Photothermal-Mediated Topological–Covalent Tissue Adhesives: Synchronizing Robust Integration with Electrically Coupled Biointerfaces

Achieving robust adhesion and seamless electrical integration between hydrogels and biological tissues remains a formidable challenge in tissue engineering and bioelectronics. Herein, we report a photothermal-mediated bioadhesion strategy for atraumatic yet tough tissue adhesion and an integrated electrical interface. By molecularly engineering functionalized polyaniline derivatives as bridging polymers, we achieved photothermally controlled tissue penetration, enabling the spontaneous formation of covalent-topological interactions between tissue and hydrogel. In contrast to conventional bioadhesives that depend primarily on surface interactions, our strategy employs tissue-penetrating conducting polymers to form a three-dimensional interlocking network.
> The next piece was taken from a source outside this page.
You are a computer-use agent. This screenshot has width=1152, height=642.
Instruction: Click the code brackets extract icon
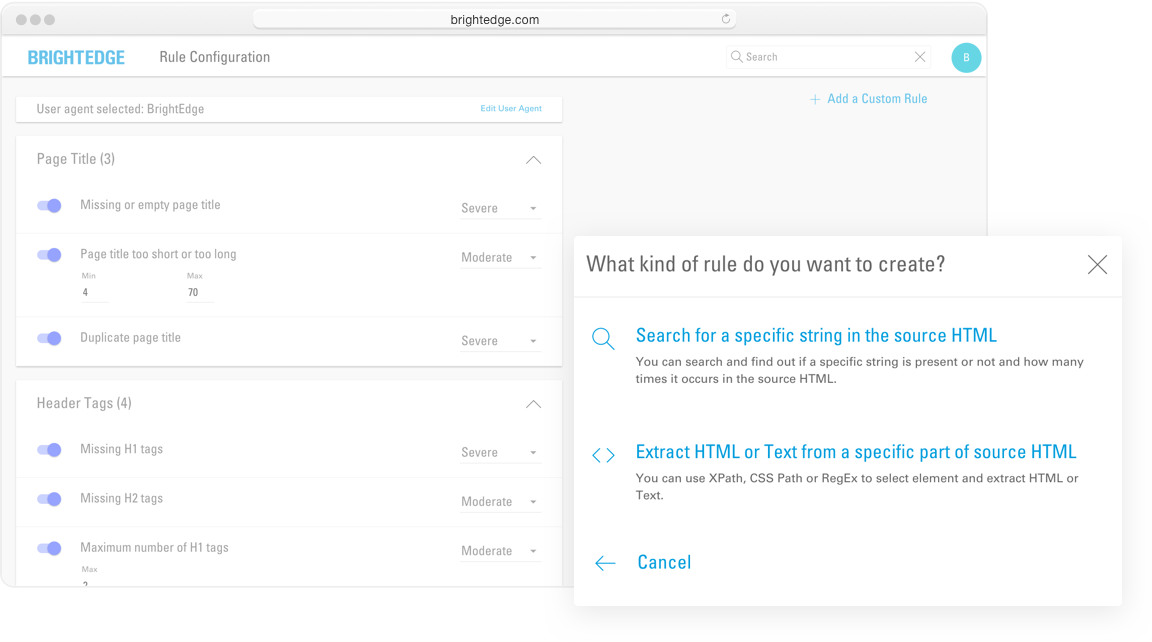(x=603, y=455)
This integrated system forms highly efficient electrical pathways across the tissue-hydrogel interface, significantly reducing interfacial impedance and enabling effective interfacial electrical integration. Through in vitro and in vivo validation, we demonstrate the strategy's dual capability for high-precision electrophysiological monitoring and electrocoupling therapy in myocardial infarction. This bioadhesion strategy offers a simple and universal paradigm for bioelectronic and regenerative medicine.